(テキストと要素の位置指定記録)
▽

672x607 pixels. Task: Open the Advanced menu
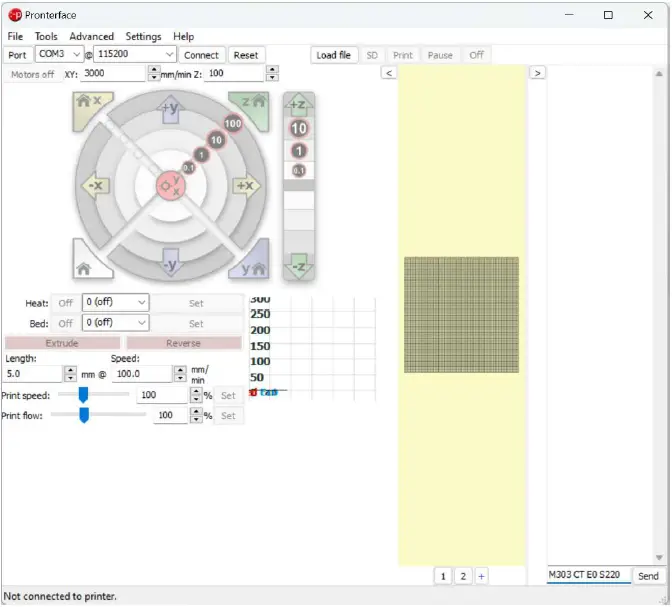tap(92, 36)
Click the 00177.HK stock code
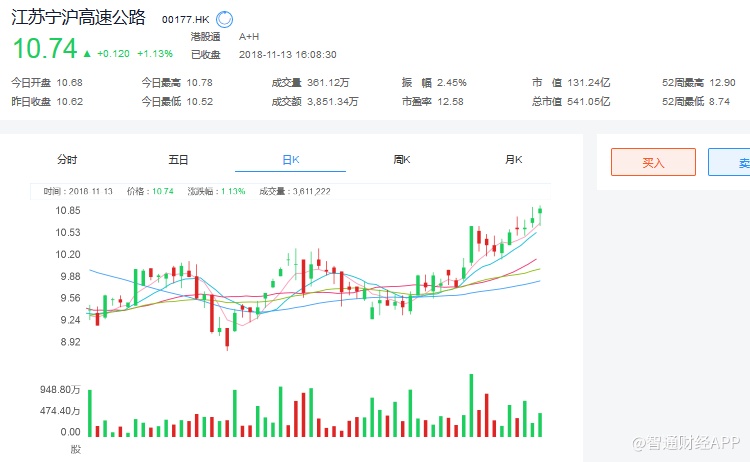This screenshot has height=462, width=750. point(185,20)
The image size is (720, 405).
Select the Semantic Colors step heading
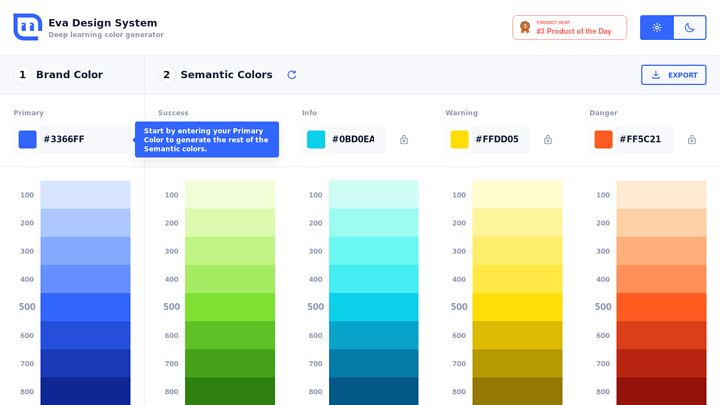pyautogui.click(x=226, y=75)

△

▸ 課題の指示:
上の項目をすべて一字一句違えずに書き写してください。画像は解答に含めないでください。

▸ 練習問題の解答:
672x607 pixels. Task: Open the Advanced menu
tap(92, 36)
Click the 00177.HK stock code
This screenshot has height=462, width=750. point(185,20)
The image size is (720, 405).
Select the Semantic Colors step heading
pyautogui.click(x=226, y=75)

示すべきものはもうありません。